[Prompt] Pictures stay out; everything else in the records gets transcribed exactly.

** Input material follows **

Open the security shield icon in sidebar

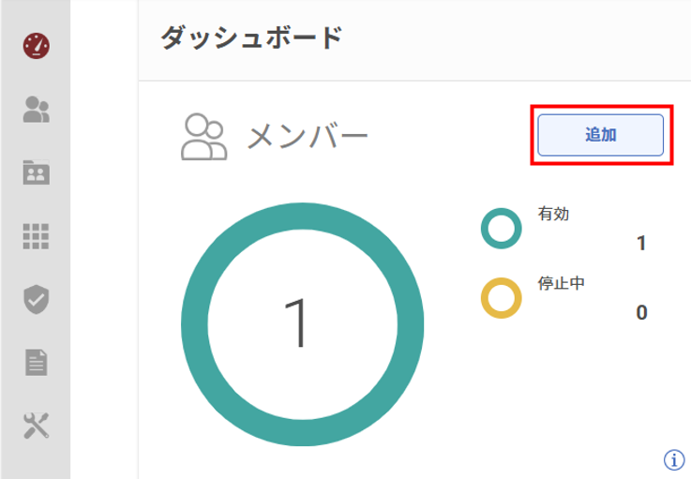[x=36, y=299]
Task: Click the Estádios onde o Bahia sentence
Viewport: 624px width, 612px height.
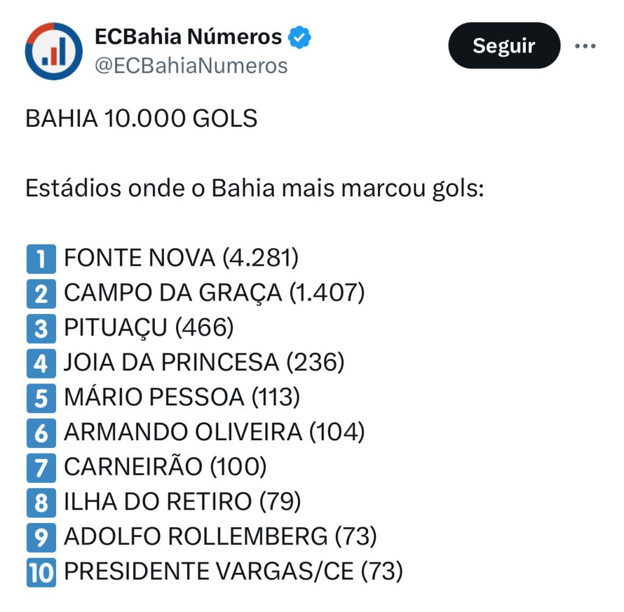Action: tap(255, 189)
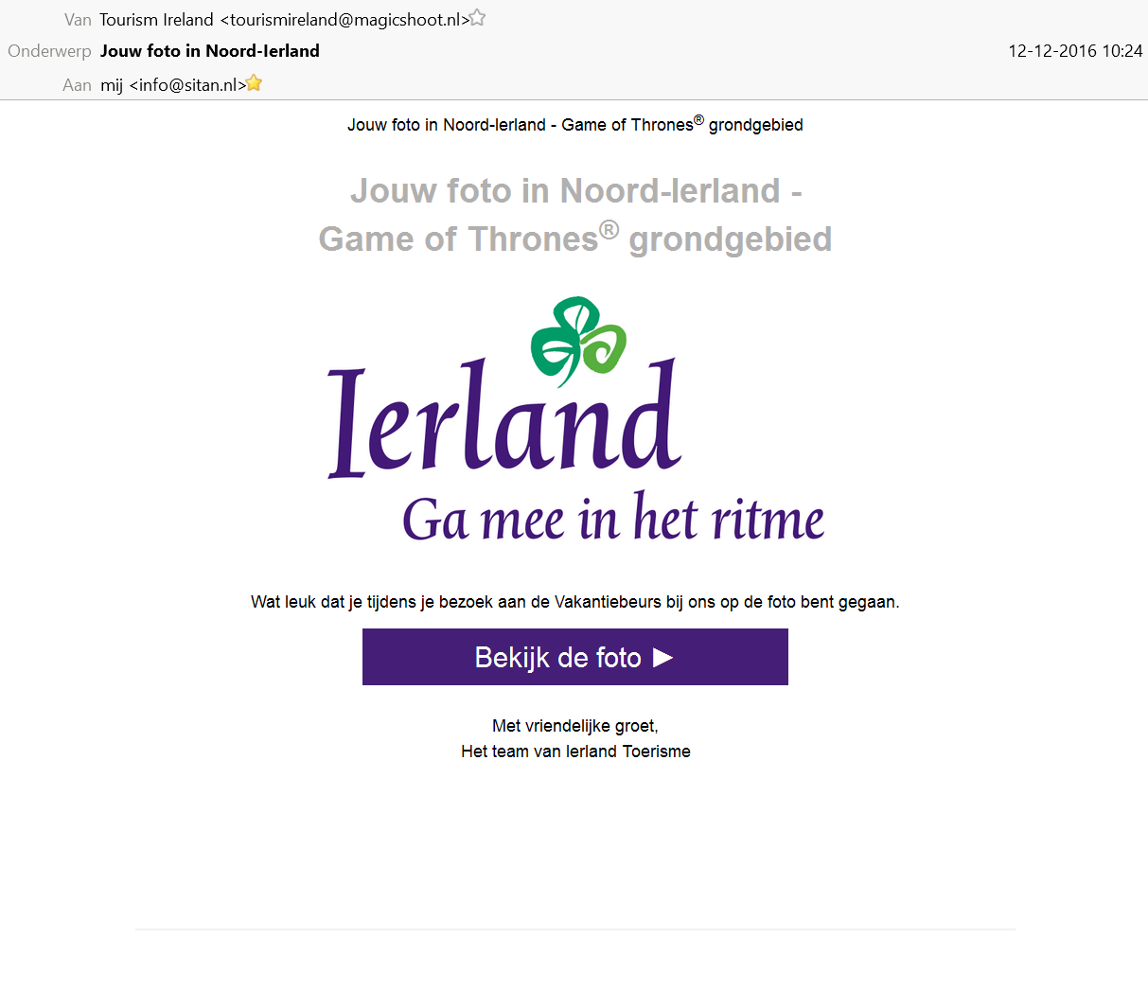1148x1008 pixels.
Task: Click the tourismireland@magicshoot.nl address
Action: point(344,20)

** End of Input material **

[Response to this task]
Open the security shield icon in sidebar

[x=36, y=299]
Task: Click the Estádios onde o Bahia sentence
Viewport: 624px width, 612px height.
Action: tap(255, 189)
1148x1008 pixels.
Task: Click the tourismireland@magicshoot.nl address
Action: point(344,20)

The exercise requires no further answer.